Union Berlin boss says German politicians are 'using' football to further political goals
Union president Dirk Zingler believes that Bundesliga matches are being played behind closed doors so that German politicians can show voters that they are doing something to combat the COVID-19 pandemic
Berlin, Germany: The president of Union Berlin believes Bundesliga matches are only being played behind closed doors so Germany's politicians can show voters they are doing something to fight the COVID-19 pandemic.
"Politics often uses symbols during the pandemic, under the motto: 'We have to do something visible' and football stadiums lend themselves to that," Union president Dirk Zingler told magazine Sport Bild.
He believes German politicians have fallen "into the habit of using the power of football to transport their own ideas, their own political goals, through the media.
"Football is letting itself be used," he claimed.
The Bundesliga resumes this Friday after a two-week break with most top-flight games across Germany to be played at empty stadiums.

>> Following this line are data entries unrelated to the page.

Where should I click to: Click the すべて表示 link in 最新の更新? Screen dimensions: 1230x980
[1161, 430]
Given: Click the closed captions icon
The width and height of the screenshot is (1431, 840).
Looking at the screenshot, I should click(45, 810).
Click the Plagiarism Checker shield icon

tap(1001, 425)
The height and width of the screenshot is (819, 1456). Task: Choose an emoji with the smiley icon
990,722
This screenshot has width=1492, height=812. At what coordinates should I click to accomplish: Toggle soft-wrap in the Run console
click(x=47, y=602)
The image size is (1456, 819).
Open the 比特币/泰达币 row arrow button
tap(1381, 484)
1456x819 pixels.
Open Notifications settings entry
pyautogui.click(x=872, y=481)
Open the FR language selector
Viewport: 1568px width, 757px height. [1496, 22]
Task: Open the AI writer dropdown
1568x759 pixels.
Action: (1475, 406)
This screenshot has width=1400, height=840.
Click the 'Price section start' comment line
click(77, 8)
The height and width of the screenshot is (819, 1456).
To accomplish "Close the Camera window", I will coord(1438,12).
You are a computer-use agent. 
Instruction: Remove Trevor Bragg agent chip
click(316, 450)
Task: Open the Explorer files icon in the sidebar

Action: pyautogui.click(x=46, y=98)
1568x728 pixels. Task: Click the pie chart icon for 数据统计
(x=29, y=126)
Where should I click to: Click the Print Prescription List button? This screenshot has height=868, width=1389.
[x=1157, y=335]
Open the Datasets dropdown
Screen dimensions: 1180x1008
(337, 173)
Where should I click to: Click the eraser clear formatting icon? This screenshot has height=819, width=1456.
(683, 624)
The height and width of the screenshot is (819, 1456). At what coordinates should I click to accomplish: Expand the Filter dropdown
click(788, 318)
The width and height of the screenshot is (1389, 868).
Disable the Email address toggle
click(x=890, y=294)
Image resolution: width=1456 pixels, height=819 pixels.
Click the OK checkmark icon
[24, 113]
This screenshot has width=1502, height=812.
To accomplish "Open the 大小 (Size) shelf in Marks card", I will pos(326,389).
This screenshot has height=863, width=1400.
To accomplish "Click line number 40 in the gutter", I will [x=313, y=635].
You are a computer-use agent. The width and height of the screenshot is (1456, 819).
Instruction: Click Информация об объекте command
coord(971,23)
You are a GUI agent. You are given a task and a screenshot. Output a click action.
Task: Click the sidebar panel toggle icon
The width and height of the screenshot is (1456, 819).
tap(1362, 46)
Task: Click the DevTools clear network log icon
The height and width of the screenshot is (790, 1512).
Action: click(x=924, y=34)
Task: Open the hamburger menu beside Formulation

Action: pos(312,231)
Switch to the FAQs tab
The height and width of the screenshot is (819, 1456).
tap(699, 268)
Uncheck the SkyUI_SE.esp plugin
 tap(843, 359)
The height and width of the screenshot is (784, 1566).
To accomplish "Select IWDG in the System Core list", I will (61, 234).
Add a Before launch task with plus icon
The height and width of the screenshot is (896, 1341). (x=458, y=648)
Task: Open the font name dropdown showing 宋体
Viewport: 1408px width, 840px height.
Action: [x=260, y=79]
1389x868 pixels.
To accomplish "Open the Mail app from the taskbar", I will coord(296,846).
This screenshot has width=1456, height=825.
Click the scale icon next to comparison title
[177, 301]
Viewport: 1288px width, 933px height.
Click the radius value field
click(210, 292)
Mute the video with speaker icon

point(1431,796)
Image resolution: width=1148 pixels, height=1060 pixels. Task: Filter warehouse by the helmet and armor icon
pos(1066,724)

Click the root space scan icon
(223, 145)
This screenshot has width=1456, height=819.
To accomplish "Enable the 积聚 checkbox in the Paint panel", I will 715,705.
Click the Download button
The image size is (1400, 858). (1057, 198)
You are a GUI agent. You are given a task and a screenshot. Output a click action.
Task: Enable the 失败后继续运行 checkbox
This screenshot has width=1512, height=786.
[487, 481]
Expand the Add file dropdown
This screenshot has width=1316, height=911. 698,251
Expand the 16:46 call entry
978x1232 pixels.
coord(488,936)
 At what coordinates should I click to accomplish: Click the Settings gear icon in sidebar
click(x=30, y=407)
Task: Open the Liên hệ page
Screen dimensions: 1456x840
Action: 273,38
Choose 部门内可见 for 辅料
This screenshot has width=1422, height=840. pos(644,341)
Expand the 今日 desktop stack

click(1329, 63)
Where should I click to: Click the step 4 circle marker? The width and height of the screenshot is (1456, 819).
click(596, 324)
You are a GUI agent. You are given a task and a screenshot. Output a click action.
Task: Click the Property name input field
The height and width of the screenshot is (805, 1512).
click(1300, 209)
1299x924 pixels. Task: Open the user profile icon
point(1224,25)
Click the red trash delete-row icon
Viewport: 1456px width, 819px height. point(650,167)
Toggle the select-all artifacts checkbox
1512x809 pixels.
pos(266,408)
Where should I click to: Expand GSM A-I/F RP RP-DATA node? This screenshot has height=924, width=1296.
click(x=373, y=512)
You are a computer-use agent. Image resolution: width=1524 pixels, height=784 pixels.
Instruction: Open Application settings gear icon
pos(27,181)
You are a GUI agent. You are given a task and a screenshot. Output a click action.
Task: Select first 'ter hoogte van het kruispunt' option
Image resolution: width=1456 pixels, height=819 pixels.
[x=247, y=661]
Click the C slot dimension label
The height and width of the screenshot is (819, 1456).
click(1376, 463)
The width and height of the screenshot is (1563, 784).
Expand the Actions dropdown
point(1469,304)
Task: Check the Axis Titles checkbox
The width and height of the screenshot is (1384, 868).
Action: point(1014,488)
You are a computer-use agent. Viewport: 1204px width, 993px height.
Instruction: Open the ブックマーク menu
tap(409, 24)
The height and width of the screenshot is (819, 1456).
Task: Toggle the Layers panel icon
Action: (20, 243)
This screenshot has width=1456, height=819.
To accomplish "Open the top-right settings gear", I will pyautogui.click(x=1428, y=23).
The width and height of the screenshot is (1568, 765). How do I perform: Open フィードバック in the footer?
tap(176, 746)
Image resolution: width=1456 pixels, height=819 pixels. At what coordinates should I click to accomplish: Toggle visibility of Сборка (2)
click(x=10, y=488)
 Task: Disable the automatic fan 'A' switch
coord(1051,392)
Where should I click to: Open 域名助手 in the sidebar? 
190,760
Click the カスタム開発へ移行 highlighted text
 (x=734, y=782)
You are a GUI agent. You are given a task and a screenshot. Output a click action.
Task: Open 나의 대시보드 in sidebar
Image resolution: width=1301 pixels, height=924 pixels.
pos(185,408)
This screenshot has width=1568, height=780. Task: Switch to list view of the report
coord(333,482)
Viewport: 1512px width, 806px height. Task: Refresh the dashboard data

Bundesliga leaders Bayern Munich are due to play Moenchengladbach away on Friday with eight of their star-studded squad having tested positive.
Union Berlin can break into the top six places with a win away to fourth-placed Leverkusen on Saturday.
Union rely on home fans creating an intimidating atmosphere at their compact Alten Foersterei stadium, where they have lost only once in their last 25 home league games.
Zingler argues that playing Bundesliga matches behind closed doors does little to curb the spread of the virus.
"Football stadiums are a natural target (for politicians), because football has a wide reach," Zingler added.
"But it is dishonest to point to the stands as a place of contamination."
He makes the point that the risk of infection in stadiums is "low" as spectators are "out in the fresh air" and would have to be fully vaccinated to attend.
As far as Zingler is concerned, there is "no objective reason" for football matches to be played behind closed doors.
"Yet, what happens: we empty the stadiums and send people home or to the pubs, where they then sit together and watch the game."